Mini-Project 1

(now) Due: September 23

Published

September 16, 2025

In your first project you are to use tools learned this far to explore a real dataset.

Datasets

Use one of these datasets below:

  1. American Time Use Survey
    1. From the U.S. Bureau of Labor Statistics
    2. ATUS Overview - link
    3. The codebook: link
    4. Load the data via:
    library(tidyverse)
    atus_data <- read_rds("https://euclid.nmu.edu/~joshthom/teaching/dat309/week2/ATUS2/ATUS_data.RDS")
  2. Panel Study of Income Dynamics
    1. Based at the University of Michigan
    2. PSID Overview - link
    3. How to Download: - link

Required Components

  1. Use one of the datasets above.
  2. Submit a .html file rendered via Quarto / Rmarkdown.
  3. Present your project to class: 3-5 minutes (max!)
  4. Use
    1. ggplot() with good labels & legends
    2. filter()
    3. select()
    4. facet_wrap() or facet_grid()
    5. rename()
    6. group_by() & summarize()
  5. Include the following plots
    1. barplot
    2. boxplot
    3. scatterplot
  6. Include a brief summary and conclusion.
  7. Include a brief discussion each of your plots. Two-three sentences should suffice.

Tips

  1. Create an R-script to do your exploratory work.
  2. Comment well.
  3. After you have some good plots and/or statistics, copy your work into the .qmd file.
  4. Remember, your markdown environment is different than your console, so you will have to load the data/tidyverse again.
  5. This page sheds light on the haven package we’re using with the ATUS data. Two tools that might be useful:
library(tidyverse)
library(janitor)

df <- read_rds("https://euclid.nmu.edu/~joshthom/teaching/dat309/week2/ATUS2/ATUS_data.RDS") |> clean_names()

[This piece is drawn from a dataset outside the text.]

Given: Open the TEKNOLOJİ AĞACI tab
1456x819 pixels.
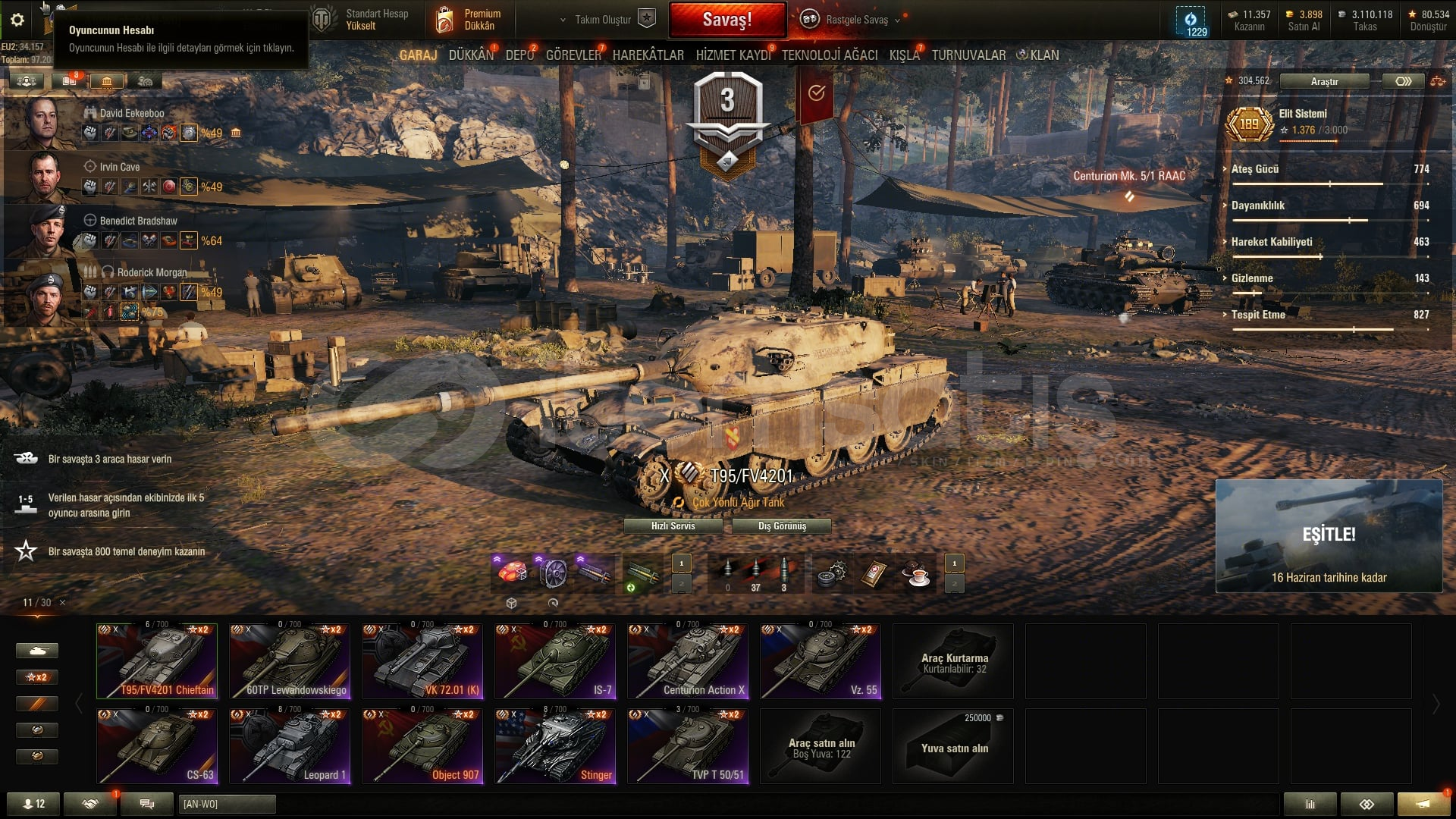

# make the hvn+lbl a factor
new_atus <- df |> mutate(sex =  haven::as_factor(sex))
# use the number part of the hvn+lbl variable
new_atus <- new_atus |> mutate(sex = haven::zap_labels(sex))
library(tidyverse)
atus_data <- read_rds("https://euclid.nmu.edu/~joshthom/teaching/dat309/week2/ATUS2/ATUS_data.RDS")
# filter(data, )